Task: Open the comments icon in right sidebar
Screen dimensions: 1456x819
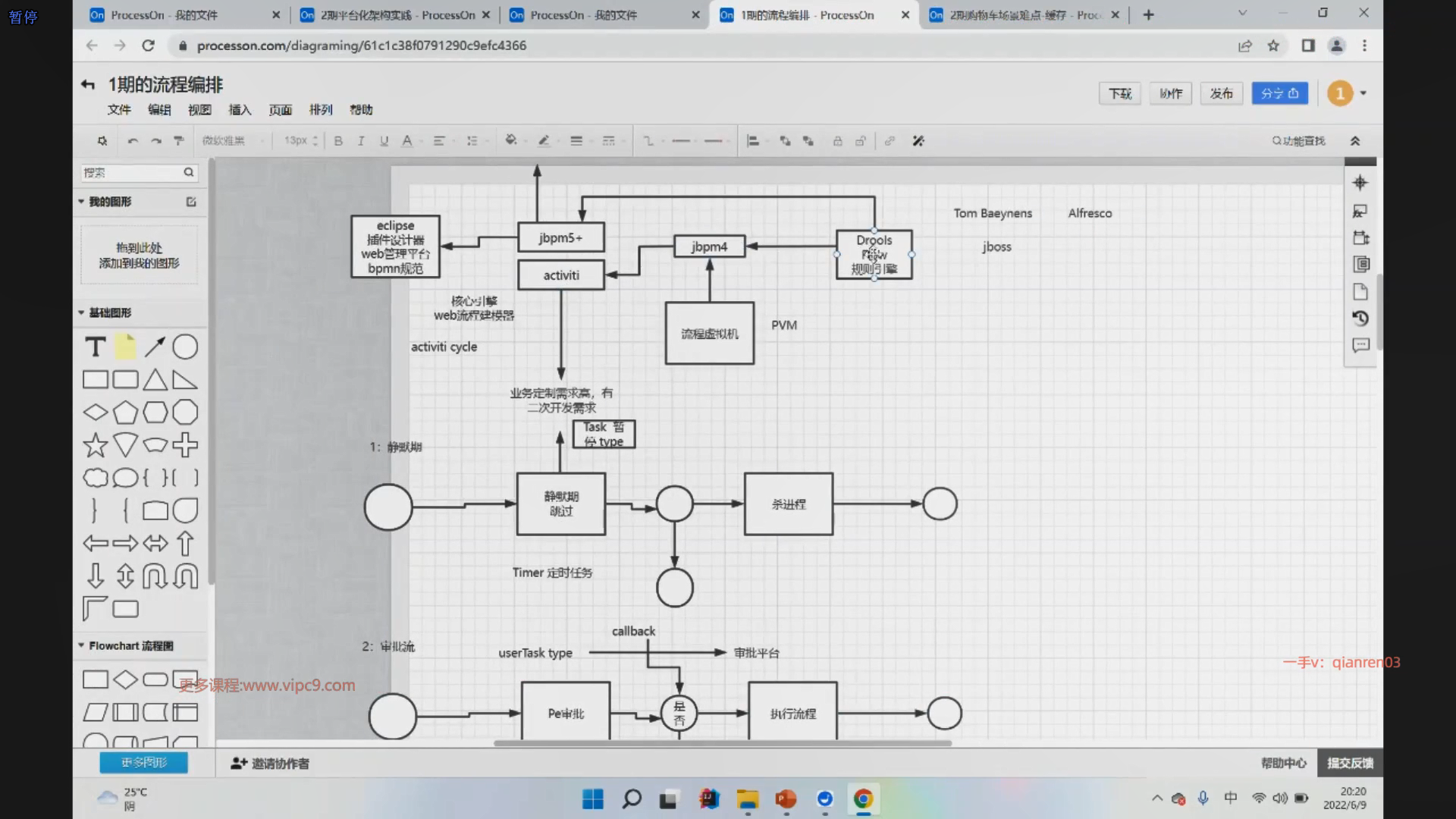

* * *

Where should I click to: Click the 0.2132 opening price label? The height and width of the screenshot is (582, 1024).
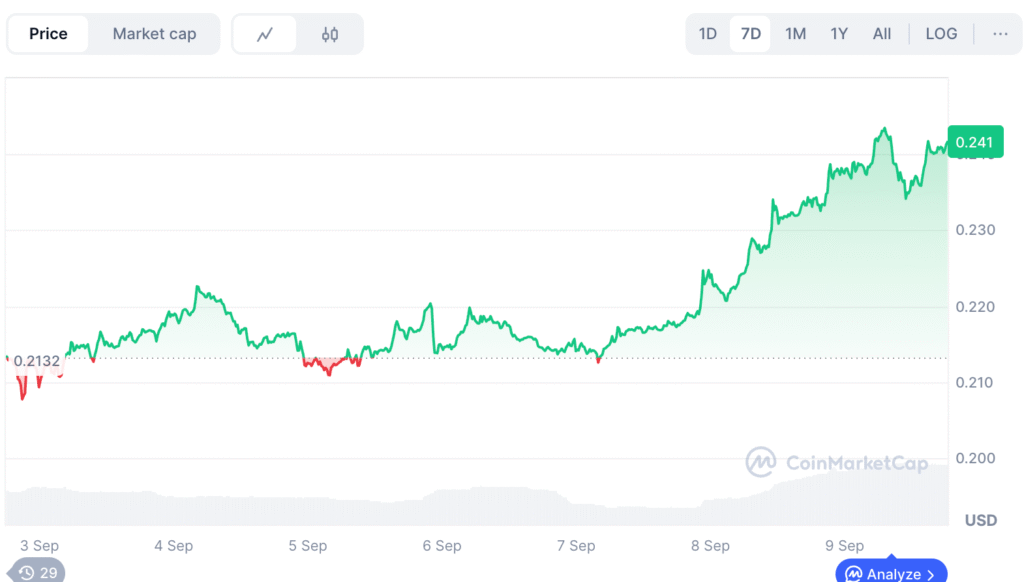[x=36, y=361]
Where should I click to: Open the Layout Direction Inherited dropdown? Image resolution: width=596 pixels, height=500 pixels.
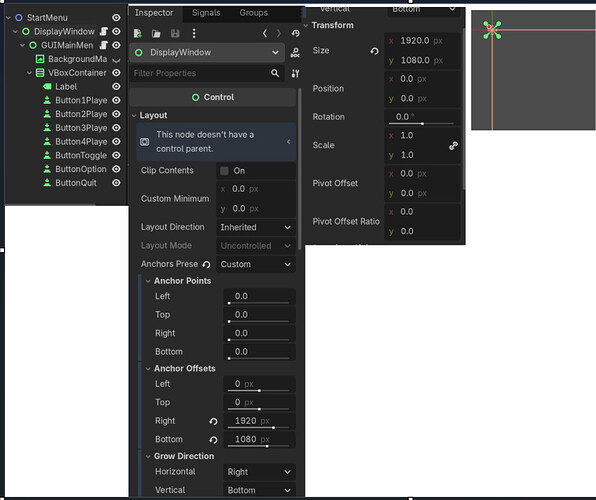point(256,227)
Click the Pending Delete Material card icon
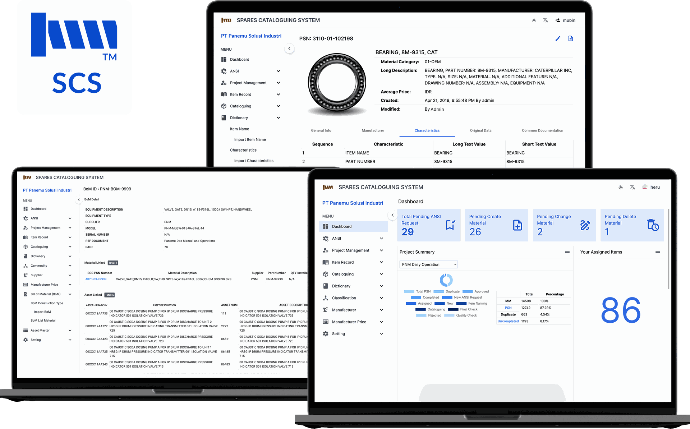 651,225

#### [STATED EXERCISE]
Count the lines in the items above that contain the word "icon". Reply with the number only.

#### [SOLUTION FOR THIS TASK]
2